Null States is concerned with a different type of narrative: the collective ones that animate ethnic and regional conflict in the era of nation-states. The sparsely populated desert of what used to be Sudan is transitioning to micro-democracy when the head of the governing DarFur party, Al-Jabali, who’s been calling for his people to embrace a larger government uniting all oppressed ethnicities, is assassinated. “Nothing makes nationalists so fast as persecution,” one analyst remarks. The Information establishment appears so earnest about the promise of a post-national world as to be willfully blind to the reality that nationalism and ethnic-based identity still exert a strong pull within the micro-democratic system.

So far in the series, the former United States gets hardly a mention (aside from a snide remark in Infomocracy about how it remains embroiled in a polarized party conflict)—and deliberately so, Older says. If the series has any center of gravity, it’s Tokyo, where the main Information hub is based. She started writing Infomocracy while in Japan, working in emergency response after the 2011 tsunami: “Being in Japan is a good reflection of a kind of patchwork future,” she says. In that regard, her series shows the influence of cyberpunk, a noir-ish sci-fi subgenre often taking inspiration from that country’s technological scene. But instead of relying solely on cyberpunk’s heavily urbanized landscape, Older’s writing is informed by the full breadth of her experience abroad. She wanted the novels to reflect a truly global system in which people on different sides of the planet still have difficulty understanding one another despite real-time translation technology. “It was really important to me—and really fun for me as a writer—to draw from Jakarta, and Singapore, and show a global system that’s also local and premised on being decentralized.”

“In the second book,” Older continues, “I was able to get more into rural places that are less important from the perspective of a global election, but still really interesting to me in terms of how they deal with micro-democracy.” In resource-poor rural regions like western Sudan, geography—and not just the size of the voting population—still matters, she points out; as a result, groups clash over territory and destabilize the larger system. Today’s developing countries are still poorly networked and skeptical of tying their fates to a new global order; old religious and geopolitical allegiances still basically hold. At bottom, though, her series seems less interested in modeling a dystopia, or promoting some fixed ideology, than in observing the clash of the characters’ worldviews.In one pointed scene, when an Information agent investigating Al-Jabali’s murder asks his mistress why he’d never taken her as a second wife, she replies, “He didn’t marry me because I wouldn’t marry him.” In the other woman’s smile, Older writes, the agent “detects a little And they say these foreign women are so liberal smugness.”

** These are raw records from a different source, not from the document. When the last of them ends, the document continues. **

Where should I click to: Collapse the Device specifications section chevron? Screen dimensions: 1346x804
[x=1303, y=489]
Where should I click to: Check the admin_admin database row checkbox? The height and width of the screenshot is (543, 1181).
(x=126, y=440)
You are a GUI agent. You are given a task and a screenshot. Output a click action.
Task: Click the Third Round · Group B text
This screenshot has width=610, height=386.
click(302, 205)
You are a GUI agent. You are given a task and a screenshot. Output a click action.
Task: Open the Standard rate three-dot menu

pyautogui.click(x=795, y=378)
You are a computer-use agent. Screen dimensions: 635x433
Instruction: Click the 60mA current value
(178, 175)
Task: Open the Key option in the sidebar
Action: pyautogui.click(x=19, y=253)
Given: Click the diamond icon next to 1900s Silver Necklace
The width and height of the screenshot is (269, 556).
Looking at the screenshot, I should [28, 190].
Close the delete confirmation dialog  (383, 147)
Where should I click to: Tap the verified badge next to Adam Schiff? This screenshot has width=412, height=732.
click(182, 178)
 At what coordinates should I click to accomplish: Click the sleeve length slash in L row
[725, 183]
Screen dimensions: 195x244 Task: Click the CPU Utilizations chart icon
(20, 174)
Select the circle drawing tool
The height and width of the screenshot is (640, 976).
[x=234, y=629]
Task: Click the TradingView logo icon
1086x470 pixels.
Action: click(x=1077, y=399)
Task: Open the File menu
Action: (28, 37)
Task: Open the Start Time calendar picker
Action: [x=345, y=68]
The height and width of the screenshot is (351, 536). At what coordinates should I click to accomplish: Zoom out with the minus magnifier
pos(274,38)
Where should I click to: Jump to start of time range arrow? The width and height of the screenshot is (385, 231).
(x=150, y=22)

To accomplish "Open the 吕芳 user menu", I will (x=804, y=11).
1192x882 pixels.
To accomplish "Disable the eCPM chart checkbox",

“Narrative disorder is certainly something that I myself suffer from,” the author says. To counteract the impulse in her work, and avoid clinging to genre conventions, she mostly doesn’t plan the plots of her novels. As for the rest: “The way I plan my life is kind of the same deal,” she jokes—though now that she’s living in Washington, D.C., raising two children, and finishing a Ph.D. from the Institut d’Études Politiques de Paris, Older’s life has become more settled. About two-thirds finished with what will (probably) be the final book in the series, she admits, “I still don’t know a lot of what’s going to happen. Maybe don’t tell my editor that.”